Android Code Snippet B4XOCRPage - Specific OCR capture area (using MLKIT GMS Vision OCR)

Hi there...

If you already seen the example of Erel with Barcode/QRCode Reading-Scanner using ML / GMS Vision Lib... you will understand the simplicity... well i wanted to do the same with ocr having specific Region (orthogon-square) for cropping - recognizing the text from specific area....

* The B4XOCRPage based on OCR TextRecognition using ML Kit
** Will need also Camera2 Library and CamEX2...

The result saving in a public text string having it in "main.ocrresult"

The w and h is the size of Panel -> using for crop image and also showing the specific region of orthogon - capturing...

here we go:

B4X:
Sub Class_Globals
    Private Root As B4XView 'ignore
    Private xui As XUI 'ignore
 
    Private pnlPreview As B4XView
    Private camex As CamEx2
    Private MyTaskIndex As Int
    Private camtimer As Timer
    Private IntervalBetweenPreviewsMs As Int = 500

    Private recognizer As TextRecognizer
    Private textResultLabel As Label
    Private okreturn As Label
 

    Dim w As Int = 200dip 'pnlPreview.Width / 2
    Dim h As Int = 200dip 'pnlPreview.Height / 3

    Private alreadyworks As Int = 0

End Sub

'You can add more parameters here.
Public Sub Initialize As Object
    Return Me
End Sub

'This event will be called once, before the page becomes visible.
Private Sub B4XPage_Created (Root1 As B4XView)
    Root = Root1
    'load the layout to Root
    Root.LoadLayout("camera_layout") ' Layout with only a Panel named pnlPreview

    B4XPages.SetTitle(Me, "OCR Recognizing")

    ' Create label for OCR text
    textResultLabel.Initialize("")

★ ★ ★ ★ ★ ★ ★

WHAT THE TASK REQUIRES: Carry on the B4XOCRPage code snippet from the point where it ends. The data that follows was drawn from a separate source.

COLLECTED DATA:
★ ★ ★ ★ ★ ★ ★

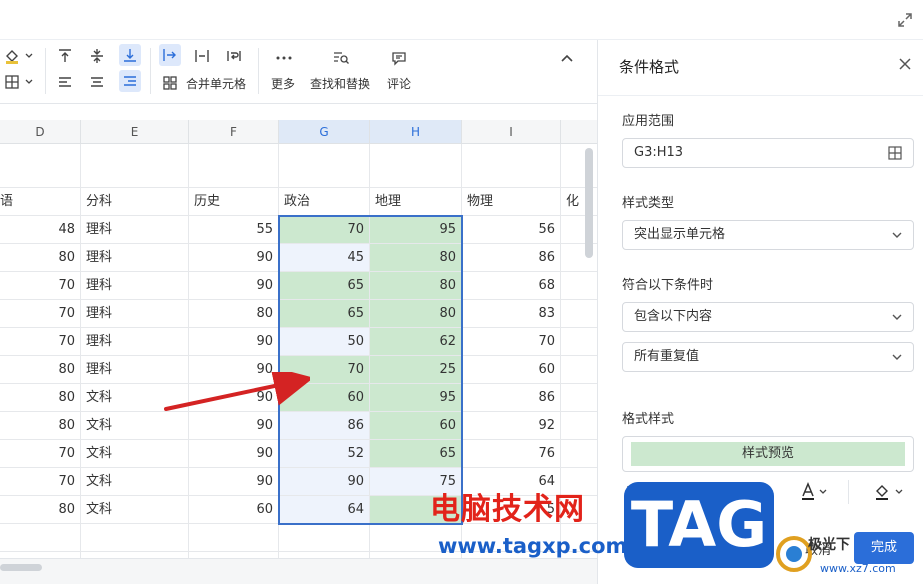  Describe the element at coordinates (19, 82) in the screenshot. I see `border-button` at that location.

★ ★ ★ ★ ★ ★ ★

EXERCISE RESPONSE:
    okreturn.Initialize("okreturn")

 
    okreturn.TextColor=Colors.White
    okreturn.TextSize=42
    okreturn.Typeface = Typeface.MATERIALICONS
    okreturn.Text=Chr(0xE86C)
    okreturn.Gravity=Gravity.CENTER
 
 
 
    textResultLabel.TextColor = Colors.White
    textResultLabel.TextSize = 22
    textResultLabel.Gravity = Gravity.CENTER
    okreturn.Width=100dip
    okreturn.Height=100dip

 
    Root.AddView(okreturn,50%x-(okreturn.Width/2),100%y-(okreturn.Height*1),100dip,100dip)
 

    Root.AddView(textResultLabel, 0, 20dip, 100%x, 50dip)
 
    alreadyworks=0
    recognizer.Initialize("Latin")
 
    StartCamera
 
End Sub

Private Sub StartCamera
    pnlPreview.Visible = True

    camex.Initialize(pnlPreview)

    Wait For (camex.OpenCamera(False)) Complete (TaskIndex As Int)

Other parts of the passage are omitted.